- [Instructions to follow] Pick up the laksa recipe below after its final step and write the next few steps of the method in the same style.

- [Excerpt]
Blend until the paste is fine – the lemongrass stalks and the galgangal are very hard and woody so you want to get this as fine as possible so you don’t end up with bits on your tongue as you eat (as I did). My paste below is way too coarse.
Cook is generous amount of oil til it is fragrant.
Stir with wooden spoon and cook until the oil splits or seems to separate from the ingredients. Be careful not to burn the paste otherwise you’ll have to start over. Now because I had added so much water to the blender my paste didn’t split. So I just cooked it for about 8 minutes. Those with a drier paste should observe the oil splitting rule.
Add 1.25 litres water, the laksa leaves, the dried tamarind pieces, and the tamarind juice. Season with salt, sugar and soy sauce.
Taste as you go, adding slowly until you get the taste you want (more sweet, more sour…).

(A series of records)
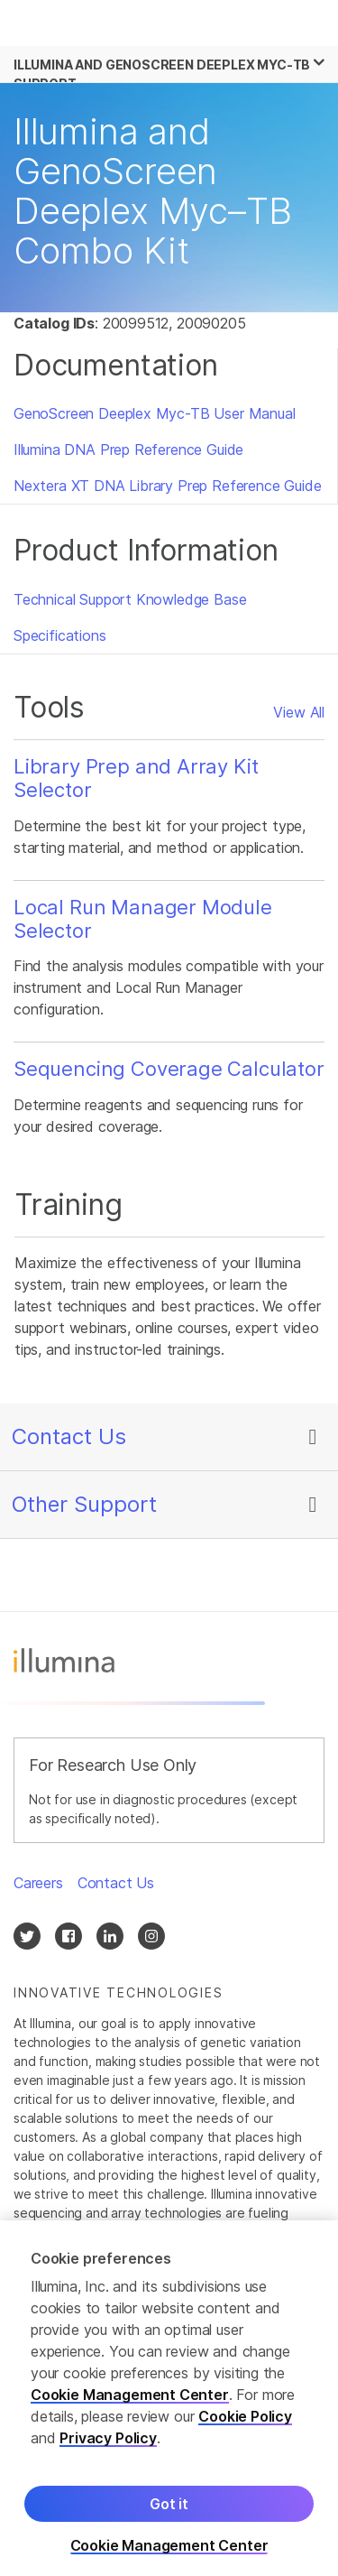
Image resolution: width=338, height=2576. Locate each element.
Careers (38, 1883)
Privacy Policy (108, 2451)
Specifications (60, 635)
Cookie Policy (245, 2430)
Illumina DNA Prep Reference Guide (128, 449)
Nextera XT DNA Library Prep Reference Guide (167, 486)
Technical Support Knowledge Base (130, 599)
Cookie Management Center (130, 2408)
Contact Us (69, 1436)
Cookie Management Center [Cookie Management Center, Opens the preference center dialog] (169, 2559)
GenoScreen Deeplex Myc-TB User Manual (155, 413)
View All (298, 712)
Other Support (84, 1504)
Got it (169, 2517)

- [Answer to the problem]
When you have got the soup the way you want it to taste, you can add your fish and okra. I couldn’t find any fresh okra so I substituted with trimmed green beans. We sometimes use fresh fish but more often use canned sardines in tomato sauce, an unorthodox substitution that is absolutely delicious. Use your wooden spoon to break up the fish into the soup.
Bring to boil and then simmer for 10 minutes.
While the soup is simmering, cook rice vermicelli according to packed instructions. Finely slice red onion, peel, de-eye and shred pineapple and wash mint leaves.
To serve, spoon a generous amount of rice vermicelli in a deep bowl. Cover with ladles of steaming hot soup, making sure there is plenty of fish in each bowl. Garnish with fresh chilli, red onion, mint and pineapple.
Serves 4-6.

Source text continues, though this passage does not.